■ Metin ■
····················

Makale

GÖÇ VE SOSYOKÜLTÜREL DEĞİŞİM

Başmakale
Prof. Dr. Ali Erbaş | Diyanet İşleri Başkanı
İnsanın serüveni cennetten dünyaya göç ile başlar. İnsanlık tarihinin en eski gerçekliklerinden birisi, insanoğlunun, doğal afetler, kültürel sebepler, inanca dayalı tercihler, ekonomik ve insani gereksinimler vb. farklı sebeplerle kendisini ait hissettiği mekândan ayrılmak zorunda kalışıdır. Yola revan olanlar için her göç, onurlu ve güvenli bir hayatı yaşamak için yeni bir umut olarak başlar. Eğer söz konusu yolculuk, Âlemlerin Rabbi’ne iman etmenin gereği mümince bir hayatı yaşamak için ise göçün ismi “hicret” olur. Bu anlamda hicret bir zorunluluk hâlini almışsa ardına bakmadan gitmek, kulların, Allah’a karşı sorumluklarındandır. “Nefislerine yazık eden kimselere, canlarını alırken melekler: ’Ne işte idiniz (dininiz için ne yapıyordunuz)?’ dediler. (Bunlar): ’Biz yeryüzünde aciz düşürülmüştük.’ diye cevap verdiler. Melekler de dediler ki: ’Allah’ın arzı geniş değil miydi? Hicret etseydiniz ya!’" (Nisa, 4/97.)
Bugün dünyamızın içerisinde bulunduğu kaos; savaşlar, iç çatışmalar, terör eylemleri, açlık ve yoksulluk; göçü, tarihte hiç olmadığı kadar büyük bir trajedi hâline getirmiştir. Artık küresel bir problem olan göç, bütün insanlık için bir vicdan sınavıdır. Her türlü kaynak ve imkâna rağmen modern dünya, bu insanlık imtihanını kaybetmek üzeredir. Daha üzücü olanı ise asırlar boyunca mazlumların umudu, çaresizlerin sığınağı, insanlığın barış ve selam yurdu olan İslam coğrafyası maalesef iç çatışmalar ve dış müdahaleler ile tahrip edilerek acının ve hüznün merkezleri hâline gelmiştir.

····················

■ Sunulan Veriler ■
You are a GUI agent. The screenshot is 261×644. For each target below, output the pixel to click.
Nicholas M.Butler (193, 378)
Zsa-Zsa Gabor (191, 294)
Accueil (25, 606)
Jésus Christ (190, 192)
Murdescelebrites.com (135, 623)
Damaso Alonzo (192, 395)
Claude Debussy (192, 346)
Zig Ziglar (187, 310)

····················

■ Yapılacaklar ■
A - Yukarıdaki girdilerin tamamını "Accueil" yerine "Ana Sayfa" koyarak yeniden yazın; başka hiçbir şeyi değiştirmeyin.
B - Göç ve sosyokültürel değişim üzerine yazılmış başmakaleyi son cümlesinden sonra devam ettirin.

■ Sıralı Yanıtlar ■
A -
You are a GUI agent. The screenshot is 261×644. For each target below, output the pixel to click.
Nicholas M.Butler (193, 378)
Zsa-Zsa Gabor (191, 294)
Ana Sayfa (25, 606)
Jésus Christ (190, 192)
Murdescelebrites.com (135, 623)
Damaso Alonzo (192, 395)
Claude Debussy (192, 346)
Zig Ziglar (187, 310)

B -
Aziz milletimiz son birkaç yıldır özellikle kardeş ülke Suriye’den gelen mültecilere ev sahipliği yapmaktadır. Suriye’de sınırları zorlayan şiddet sarmalı, milyonlarca insanı ülkesini terk etmek zorunda bırakmıştır. Yüce Allah’a şükürler olsun ki; bir ensar hassasiyeti ile kardeşlerimize kucak açılmıştır. Biz bu kardeşlerimizle yüzyıllardır ortak bir tarihi, ortak bir kültürel zenginliği paylaştık. Sevinçlerimiz de hüzünlerimiz de ortak oldu. Bizi necip bir millet kılan en önemli değerimiz, merhamet duygumuz, kapımızı çalanı, bize sığınanı misafir olarak görme hassasiyetimizdir. Bu, Yüce Kitabımızın övgü ile söz ettiği bir ahlaktır: “Daha önceden Medine’yi yurt edinmiş ve gönüllerine imanı yerleştirmiş olan kimseler, kendilerine göç edip gelenleri severler ve onlara verilenlerden dolayı içlerinde bir rahatsızlık hissetmezler. Kendileri zaruret içinde bulunsalar bile onları kendilerine tercih ederler. Kim nefsinin cimriliğinden korunursa, işte onlar kurtuluşa erenlerdir.” (Haşr, 59/9.)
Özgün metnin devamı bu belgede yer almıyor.